Die geplante Streichung sämtlicher Interregio-Verbindungen in Deutschland setzt diesen fatalen Kurs fort – nur dass jetzt keine Nebenstrecken mehr stillgelegt werden, sondern ganze Regionen vom Fernverkehr abgekoppelt werden sollen. Wer bisher beispielsweise aus der Oberpfalz nach München reisen wollte, nahm den schnellen Interregio-Zug. Zukünftig soll König Bahnkunde mit Bummelzügen vorlieb nehmen. Wenn er es denn tut. Wahrscheinlicher ist, dass er ins Auto steigt.

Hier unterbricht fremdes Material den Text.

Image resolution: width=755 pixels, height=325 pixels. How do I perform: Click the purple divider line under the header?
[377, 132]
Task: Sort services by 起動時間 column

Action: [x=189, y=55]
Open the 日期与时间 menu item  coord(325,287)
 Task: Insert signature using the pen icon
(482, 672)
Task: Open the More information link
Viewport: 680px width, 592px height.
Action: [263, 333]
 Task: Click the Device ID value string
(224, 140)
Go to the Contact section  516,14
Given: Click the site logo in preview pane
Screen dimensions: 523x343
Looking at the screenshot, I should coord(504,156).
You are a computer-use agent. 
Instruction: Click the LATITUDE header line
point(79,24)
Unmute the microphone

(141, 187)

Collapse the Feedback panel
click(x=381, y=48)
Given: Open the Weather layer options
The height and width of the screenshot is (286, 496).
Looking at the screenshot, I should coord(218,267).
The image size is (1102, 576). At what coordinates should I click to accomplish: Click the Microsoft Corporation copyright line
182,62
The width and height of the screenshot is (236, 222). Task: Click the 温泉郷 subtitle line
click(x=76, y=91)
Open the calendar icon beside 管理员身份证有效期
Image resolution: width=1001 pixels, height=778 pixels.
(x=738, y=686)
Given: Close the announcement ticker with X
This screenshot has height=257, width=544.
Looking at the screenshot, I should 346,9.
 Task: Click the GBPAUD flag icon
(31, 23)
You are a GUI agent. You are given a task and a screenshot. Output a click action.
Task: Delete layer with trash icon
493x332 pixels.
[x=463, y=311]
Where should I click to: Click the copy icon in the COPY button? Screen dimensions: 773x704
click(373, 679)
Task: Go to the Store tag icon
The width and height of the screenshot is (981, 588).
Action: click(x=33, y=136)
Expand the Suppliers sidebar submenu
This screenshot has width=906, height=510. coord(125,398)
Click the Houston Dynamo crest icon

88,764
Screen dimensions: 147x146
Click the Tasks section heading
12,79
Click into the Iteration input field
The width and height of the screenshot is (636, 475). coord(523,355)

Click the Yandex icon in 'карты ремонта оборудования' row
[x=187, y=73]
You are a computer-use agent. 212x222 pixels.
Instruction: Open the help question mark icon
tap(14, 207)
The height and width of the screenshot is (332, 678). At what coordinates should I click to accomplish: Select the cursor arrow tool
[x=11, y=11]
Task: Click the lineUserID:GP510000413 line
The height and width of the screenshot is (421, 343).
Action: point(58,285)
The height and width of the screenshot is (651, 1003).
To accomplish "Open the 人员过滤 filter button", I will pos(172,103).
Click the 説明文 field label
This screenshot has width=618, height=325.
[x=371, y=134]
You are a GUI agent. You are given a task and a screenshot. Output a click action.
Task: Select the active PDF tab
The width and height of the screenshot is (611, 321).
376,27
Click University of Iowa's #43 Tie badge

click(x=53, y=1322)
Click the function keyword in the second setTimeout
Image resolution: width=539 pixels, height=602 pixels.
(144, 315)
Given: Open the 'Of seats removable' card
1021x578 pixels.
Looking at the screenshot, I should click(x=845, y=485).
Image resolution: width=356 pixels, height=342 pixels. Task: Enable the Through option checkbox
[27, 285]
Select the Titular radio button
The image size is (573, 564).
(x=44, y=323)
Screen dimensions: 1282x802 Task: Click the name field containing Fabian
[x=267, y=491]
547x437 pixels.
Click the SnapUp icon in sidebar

Der bisherige Bahnfahrer wird durch den Wegfall der Interregios nicht nur der Bahn Defizite sparen helfen, sondern auch neue produzieren. Die rasenden ICE-Züge werden völlig unattraktiv, wenn es drei Stunden braucht, bis eine Station erreicht wird, wo dieses Wunderwerk der Technik auch fährt. Eine Bahnreise richtet sich schließlich nicht danach, ob der Zug bisweilen mit Tempo 250 fährt, sondern nach der gesamten Reisedauer. Die, so viel ist sicher, wird sich in vielen Regionen verlängern.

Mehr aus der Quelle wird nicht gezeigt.